With some of Portman’s staff already in tow, Timken – while less supportive of free trade – would be most likely to continue the status quo in Portman’s place. Mandel, if he could get through a general election, would more resemble a red state firebrand. Vance would represent a move to the left on health and labor policy.

Portman, who served in Cabinet roles under President George H.W. Bush and President George W. Bush, announced in January that he would leave the Senate at the end of his second term due to “partisan gridlock.” First elected to the Senate in 2010, the widely-respected centrist demolished former governor Ted Strickland by more than 20 points in 2016.

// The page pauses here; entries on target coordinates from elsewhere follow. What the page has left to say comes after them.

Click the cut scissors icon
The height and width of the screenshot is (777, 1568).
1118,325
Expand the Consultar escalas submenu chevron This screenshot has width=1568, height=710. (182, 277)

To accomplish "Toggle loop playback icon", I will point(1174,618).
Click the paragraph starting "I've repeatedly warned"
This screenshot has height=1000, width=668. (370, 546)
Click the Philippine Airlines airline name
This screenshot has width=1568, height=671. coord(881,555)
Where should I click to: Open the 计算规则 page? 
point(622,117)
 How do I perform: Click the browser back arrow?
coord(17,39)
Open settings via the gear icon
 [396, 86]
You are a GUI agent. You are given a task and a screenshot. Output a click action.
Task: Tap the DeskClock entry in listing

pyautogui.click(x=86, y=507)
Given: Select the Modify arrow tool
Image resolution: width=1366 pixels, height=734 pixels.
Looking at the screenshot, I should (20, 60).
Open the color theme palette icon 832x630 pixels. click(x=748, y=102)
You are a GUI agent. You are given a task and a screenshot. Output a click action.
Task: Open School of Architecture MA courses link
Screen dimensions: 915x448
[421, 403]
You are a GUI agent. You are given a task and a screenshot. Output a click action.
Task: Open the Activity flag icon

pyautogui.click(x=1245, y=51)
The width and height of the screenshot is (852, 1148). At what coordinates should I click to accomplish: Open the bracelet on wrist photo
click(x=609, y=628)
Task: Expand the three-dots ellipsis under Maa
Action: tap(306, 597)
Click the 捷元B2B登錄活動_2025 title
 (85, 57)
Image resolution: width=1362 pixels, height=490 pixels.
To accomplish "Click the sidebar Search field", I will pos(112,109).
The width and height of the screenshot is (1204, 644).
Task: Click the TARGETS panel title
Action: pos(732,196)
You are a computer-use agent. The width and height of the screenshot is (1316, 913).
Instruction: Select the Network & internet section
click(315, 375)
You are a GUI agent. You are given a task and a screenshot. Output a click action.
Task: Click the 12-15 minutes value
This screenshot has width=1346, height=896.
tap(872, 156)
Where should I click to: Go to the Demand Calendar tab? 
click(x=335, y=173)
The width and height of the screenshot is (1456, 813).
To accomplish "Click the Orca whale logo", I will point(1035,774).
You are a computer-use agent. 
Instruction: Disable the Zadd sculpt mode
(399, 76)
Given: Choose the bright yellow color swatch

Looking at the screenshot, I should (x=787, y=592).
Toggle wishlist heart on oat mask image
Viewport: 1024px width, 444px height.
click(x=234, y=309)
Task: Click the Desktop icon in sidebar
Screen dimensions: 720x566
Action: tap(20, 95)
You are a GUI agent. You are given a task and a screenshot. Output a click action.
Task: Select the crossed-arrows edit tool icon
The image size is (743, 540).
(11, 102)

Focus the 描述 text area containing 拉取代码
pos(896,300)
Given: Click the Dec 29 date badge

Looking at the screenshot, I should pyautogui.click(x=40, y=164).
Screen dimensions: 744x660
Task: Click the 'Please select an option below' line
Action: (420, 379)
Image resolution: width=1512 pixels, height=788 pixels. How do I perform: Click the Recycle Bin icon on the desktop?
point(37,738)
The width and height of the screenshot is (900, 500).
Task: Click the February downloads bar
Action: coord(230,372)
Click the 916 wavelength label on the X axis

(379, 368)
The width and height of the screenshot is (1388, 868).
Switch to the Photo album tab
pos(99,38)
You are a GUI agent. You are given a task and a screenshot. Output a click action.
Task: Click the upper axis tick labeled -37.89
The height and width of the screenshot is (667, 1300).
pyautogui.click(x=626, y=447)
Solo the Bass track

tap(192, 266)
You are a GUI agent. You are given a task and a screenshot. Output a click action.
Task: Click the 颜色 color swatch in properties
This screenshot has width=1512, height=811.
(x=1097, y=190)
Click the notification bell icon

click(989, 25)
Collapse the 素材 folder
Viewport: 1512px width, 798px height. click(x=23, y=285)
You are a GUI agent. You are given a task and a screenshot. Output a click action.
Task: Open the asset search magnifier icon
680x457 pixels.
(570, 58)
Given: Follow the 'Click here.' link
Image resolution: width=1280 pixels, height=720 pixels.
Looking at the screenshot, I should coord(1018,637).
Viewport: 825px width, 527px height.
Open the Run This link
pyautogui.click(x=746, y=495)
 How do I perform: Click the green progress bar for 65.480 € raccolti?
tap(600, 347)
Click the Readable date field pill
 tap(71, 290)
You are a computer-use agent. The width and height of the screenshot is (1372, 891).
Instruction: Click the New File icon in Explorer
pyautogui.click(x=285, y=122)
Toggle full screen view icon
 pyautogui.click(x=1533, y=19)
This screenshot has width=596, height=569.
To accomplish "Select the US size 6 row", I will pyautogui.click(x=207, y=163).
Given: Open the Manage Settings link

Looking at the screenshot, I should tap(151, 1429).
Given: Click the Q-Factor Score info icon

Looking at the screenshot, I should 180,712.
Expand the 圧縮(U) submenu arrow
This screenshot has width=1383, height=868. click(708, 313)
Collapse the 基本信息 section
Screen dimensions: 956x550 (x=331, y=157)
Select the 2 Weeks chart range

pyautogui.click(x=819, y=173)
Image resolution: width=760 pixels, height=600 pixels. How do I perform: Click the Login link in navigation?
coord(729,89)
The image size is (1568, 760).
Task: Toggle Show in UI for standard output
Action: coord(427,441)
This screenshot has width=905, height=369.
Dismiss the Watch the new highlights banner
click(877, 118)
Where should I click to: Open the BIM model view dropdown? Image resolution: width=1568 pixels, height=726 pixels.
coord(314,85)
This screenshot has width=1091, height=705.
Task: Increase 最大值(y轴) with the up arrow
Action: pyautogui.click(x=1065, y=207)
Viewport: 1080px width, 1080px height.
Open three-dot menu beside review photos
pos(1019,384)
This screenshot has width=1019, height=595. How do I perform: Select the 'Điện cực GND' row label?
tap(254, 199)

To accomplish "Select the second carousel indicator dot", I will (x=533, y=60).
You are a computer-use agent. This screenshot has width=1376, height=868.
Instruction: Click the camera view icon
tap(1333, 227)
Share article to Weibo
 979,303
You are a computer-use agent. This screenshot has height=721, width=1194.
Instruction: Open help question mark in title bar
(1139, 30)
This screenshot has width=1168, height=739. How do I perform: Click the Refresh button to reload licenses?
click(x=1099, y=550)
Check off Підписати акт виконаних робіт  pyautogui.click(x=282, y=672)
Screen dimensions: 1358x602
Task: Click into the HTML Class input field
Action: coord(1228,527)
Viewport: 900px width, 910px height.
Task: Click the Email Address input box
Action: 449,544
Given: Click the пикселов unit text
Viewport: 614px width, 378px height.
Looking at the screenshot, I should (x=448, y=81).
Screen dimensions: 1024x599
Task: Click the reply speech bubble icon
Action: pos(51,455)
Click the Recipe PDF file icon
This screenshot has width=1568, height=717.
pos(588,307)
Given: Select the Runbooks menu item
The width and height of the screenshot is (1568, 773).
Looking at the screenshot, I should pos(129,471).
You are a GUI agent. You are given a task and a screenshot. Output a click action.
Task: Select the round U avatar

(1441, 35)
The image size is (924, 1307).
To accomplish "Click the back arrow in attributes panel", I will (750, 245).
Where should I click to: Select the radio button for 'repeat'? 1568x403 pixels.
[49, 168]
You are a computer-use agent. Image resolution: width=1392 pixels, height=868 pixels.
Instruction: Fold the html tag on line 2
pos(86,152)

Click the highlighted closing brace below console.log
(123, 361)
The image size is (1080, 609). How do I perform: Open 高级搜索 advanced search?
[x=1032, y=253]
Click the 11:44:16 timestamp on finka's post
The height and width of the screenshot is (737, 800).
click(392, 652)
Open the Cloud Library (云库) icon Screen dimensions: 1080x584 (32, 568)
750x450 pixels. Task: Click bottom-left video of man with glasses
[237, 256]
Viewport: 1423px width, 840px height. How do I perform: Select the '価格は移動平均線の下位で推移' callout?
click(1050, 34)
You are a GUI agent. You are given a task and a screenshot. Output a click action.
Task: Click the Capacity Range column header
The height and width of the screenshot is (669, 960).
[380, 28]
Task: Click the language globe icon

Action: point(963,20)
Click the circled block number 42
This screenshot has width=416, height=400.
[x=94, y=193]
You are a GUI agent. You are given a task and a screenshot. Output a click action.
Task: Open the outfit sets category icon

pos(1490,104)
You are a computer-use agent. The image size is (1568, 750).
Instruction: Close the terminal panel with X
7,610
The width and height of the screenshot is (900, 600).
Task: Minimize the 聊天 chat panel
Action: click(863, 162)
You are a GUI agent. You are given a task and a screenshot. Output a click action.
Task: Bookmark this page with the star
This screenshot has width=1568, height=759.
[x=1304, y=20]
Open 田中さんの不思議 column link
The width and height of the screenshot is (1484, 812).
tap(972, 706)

Portman’s January announcement set off a flurry of speculation as to which Republicans would run to replace him; local papers floated lists of a dozen or more potential candidates, and several dark horse hopefuls have filed in addition to Mandel, Timken, and Vance. Ohio Democrats (whose bench would be too short for a tee ball team) have lined up behind ten-term Rep. Tim Ryan (D, OH-13), who is campaigning as a clone of Sen. Sherrod Brown.

As the Republican field has filled out, Trump’s influence remains clear. Trump won Ohio by 8 points in 2016, and won the state by the same margin in 2020 in spite of Kasich’s highly publicized Biden endorsement. For better or worse, where Ohio Republican primary campaigns have typically emphasized a candidate’s “conservative” credentials, the most important label for 2022 is “pro-Trump.”